Phase equilibria, crystal structure and oxygen content of intermediate phases in the Y–Ba–Co–O system

• High-temperature X-ray diffraction analyses of the YBaCo2O5+δ in the temperature range 298–1073 K.
• The value of oxygen content for the YBaCo2O5+δ in the temperature range 298 –1323 K.
• The homogeneity range and crystal structure of the BaCo1−yYyO3−δ (0.09≤y≤0.42) solid solutions.
• Oxygen nonstoichiometry of BaCo1−yYyO3−δ solid solutions.
• The projection of isothermal–isobaric phase diagram for the Y–Ba–Co–O system.

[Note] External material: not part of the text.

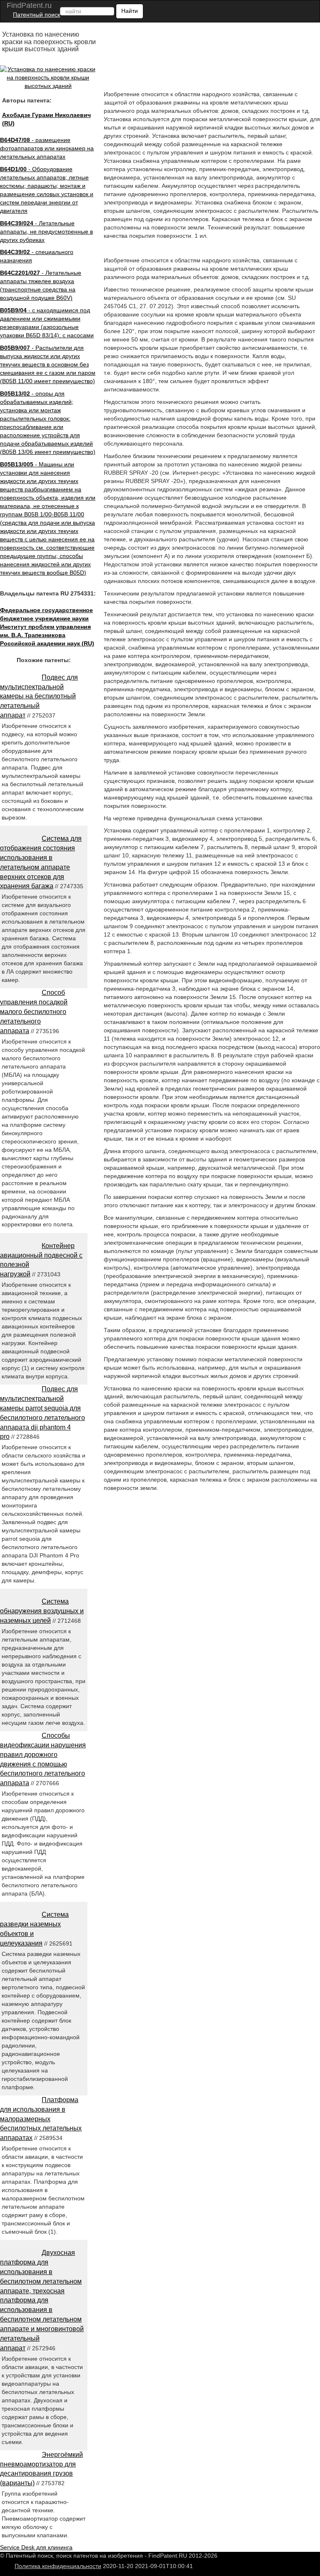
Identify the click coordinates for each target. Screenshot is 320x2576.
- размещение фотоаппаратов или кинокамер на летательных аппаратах (47, 148)
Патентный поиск (36, 14)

The phase equilibria in the Y–Ba–Co–O system were systematically studied at 1373 K in air. The intermediate phases formed in the Y–Ba–Co–O system at 1373 K in air were: YBaCo2O5+δ, YBaCo4O7 and BaCo1−yYyO3−δ (0.09≤y≤0.42). It was shown that YBaCo2O5+δ possesses tetragonal structure with the 3ap×3ap×2ap superstructure (sp. gr. P4/mmm). High-temperature X-ray diffraction analysis of the YBaCo2O5+δ in the temperature range from 298 K up to 1073 K under Po2=0.21 аtm has not shown any phase transformations. The value of oxygen content for the YBaCo2O5+δ at room temperature was estimated as 5.40 and at 1323 K it was equal to 5.04. Thermal expansion of sample shows a linear characteristics and the average thermal expansion coefficient (TEC) is about 13.8×10−6, K−1 in the temperature range 298–1273 K. The homogeneity range and crystal structure of the BaCo1−yYyO3−δ (0.09≤y≤0.42) solid solutions were determined by X-ray diffraction of quenched samples. All BaCo1−yYyO3−δ solid solutions were found to have cubic structure (sp. gr. Pm3m). The unit cell parameters were refined using Rietveld full-profile analysis. Oxygen nonstoichiometry of BaCo1−yYyO3−δ solid solutions with 0.1≤y≤0.4 was measured by means of thermogravimetric technique within the temperature range 298–1373 K in air. Thermal expansion of BaCo1−yYyO3−δ (у=0.0; 0.1; 0.2; 0.3) samples was studied within the temperature range 298–1200 K in air. The projection of isothermal–isobaric phase diagram for the Y–Ba–Co–O system to the compositional triangle of metallic components was presented.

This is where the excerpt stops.